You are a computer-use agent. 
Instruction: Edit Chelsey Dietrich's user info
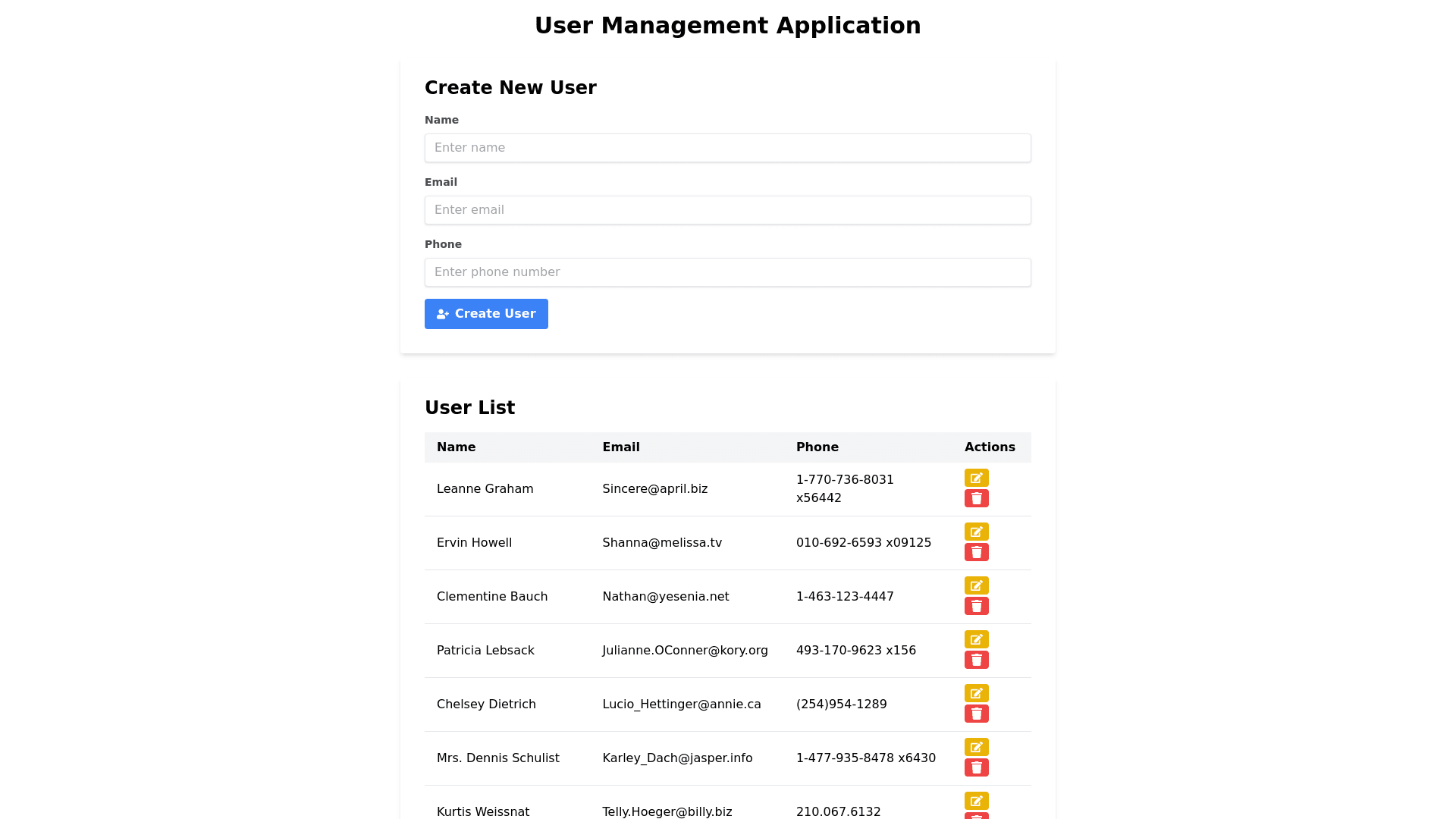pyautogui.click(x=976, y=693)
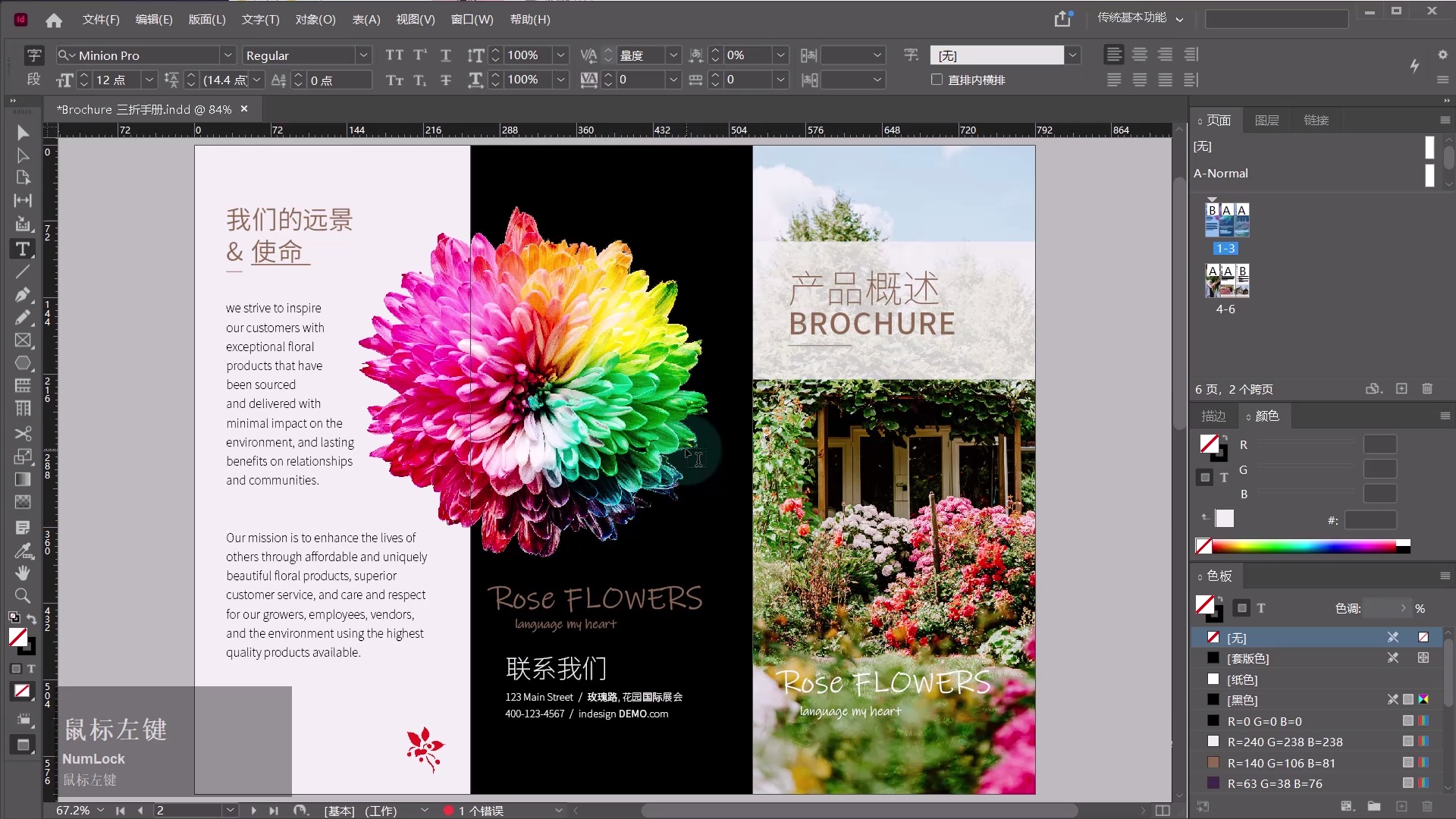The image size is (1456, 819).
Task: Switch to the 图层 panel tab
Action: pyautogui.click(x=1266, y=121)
--
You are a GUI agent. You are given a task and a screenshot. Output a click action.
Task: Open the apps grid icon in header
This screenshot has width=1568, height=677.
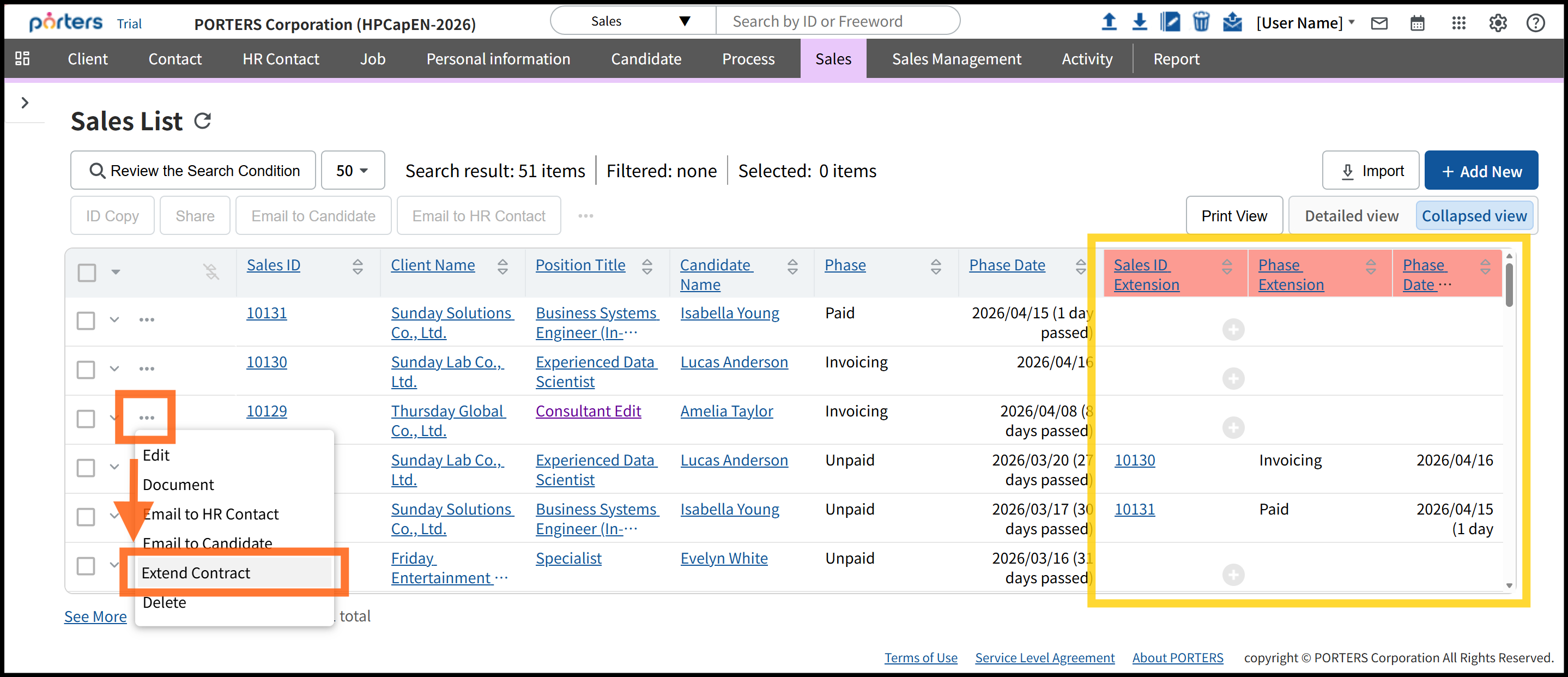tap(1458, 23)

• _PROBLEM REQUIREMENTS_:
Copy every line that contains "agent" from the listing above.

• _SOLVED EXERCISE_:
You are a computer-use agent. 
You are a GUI agent. You are given a task and a screenshot. Output a click action.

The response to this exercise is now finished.